Signs up now at intersections across Waynesboro are discouraging motorists from giving money to people standing in highway medians.
The only problem I have with this: that it wasn’t done sooner.
The issue mainly involves medians in the vicinity of Exit 94 off Interstate 64, the busy I-64/Rosser Avenue/Lew Dewitt Boulevard area.
The safety issues come from people walking out to cars at stoplights off the eastbound exit, where you have drivers coming off the interstate from 70 mph, and the groups of people who actually sit in the tiny grass strip between the southbound and northbound lanes of Rosser Avenue at the Rosser-Lew Dewitt Boulevard intersection.
A lawsuit filed a couple of years back forced the city to repeal an ordinance preventing panhandling outright, which, fine.
Actually, no, not fine.
Somebody’s going to get hurt because of this.
This is just common sense: people shouldn’t be standing or sitting in the road in a high-traffic area.
We’re lucky we haven’t already had something involving a serious car crash or an accident involving a car and a pedestrian.
We’re talking about the part of town that is, by far, the busiest in terms of traffic.
According to VDOT, the average annual weekday traffic at the Rosser/I-64 intersection is 31,000 vehicles a day.

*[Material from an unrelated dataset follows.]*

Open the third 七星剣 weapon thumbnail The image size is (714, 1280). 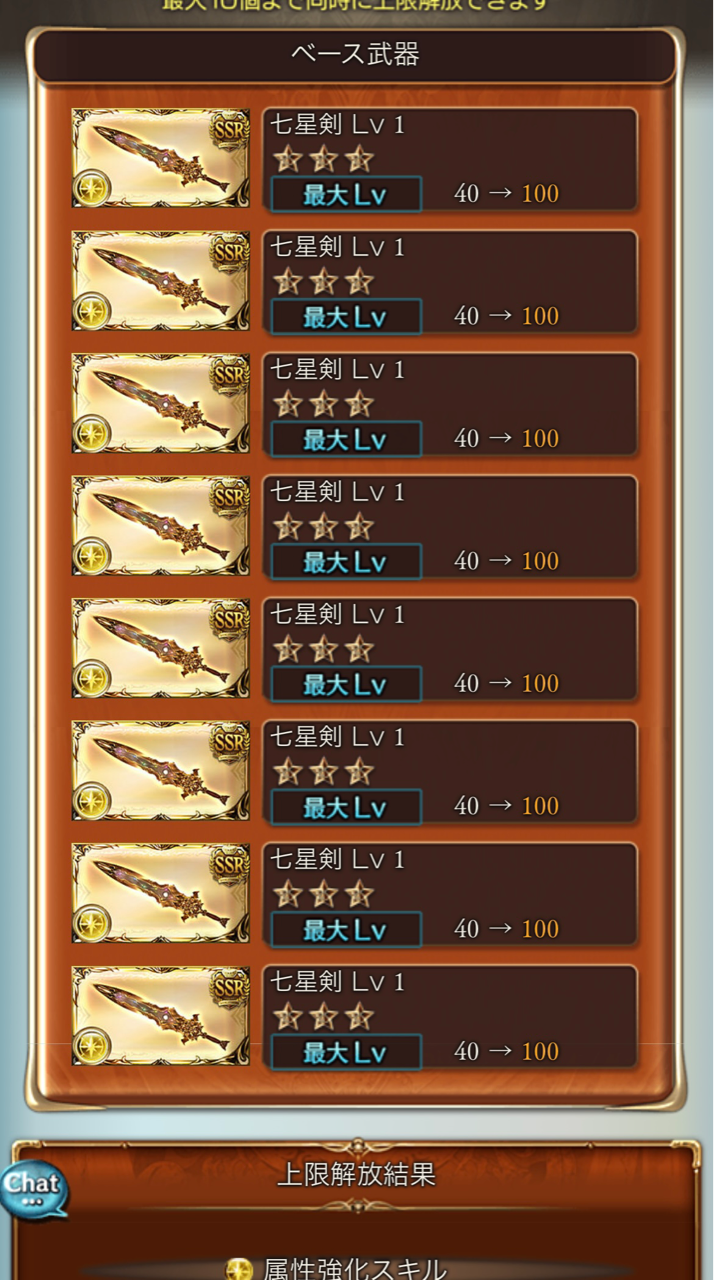(161, 403)
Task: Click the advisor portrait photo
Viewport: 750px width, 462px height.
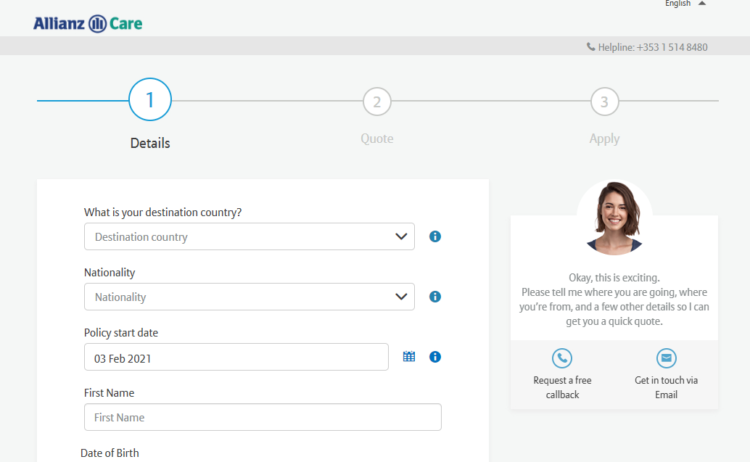Action: [614, 218]
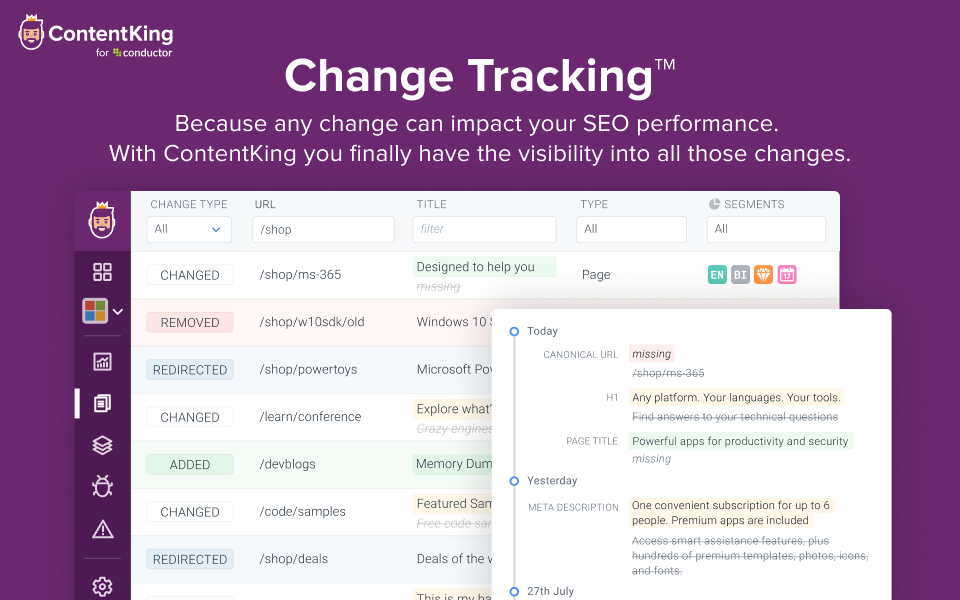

Which is why the folks set up there.
You knew that, right?
Isn’t it odd that this is an issue nowhere near any of the churches that help the local homeless population, but at the interstate exit, in the commercial area?
This isn’t about homeless people. It’s so common as to be a trope in print and local-TV news to do investigations into panhandling teams that target high-traffic areas.
Panhandling can be, if not big business, worth the time and effort, assuming you do it right, and how you do it right is, you make sure to have people at all the busy intersections, pointing each way, and you have the hours of the day covered.
Nobody asks the person holding the sign if they’re actually whatever the sign they’re holding says they are.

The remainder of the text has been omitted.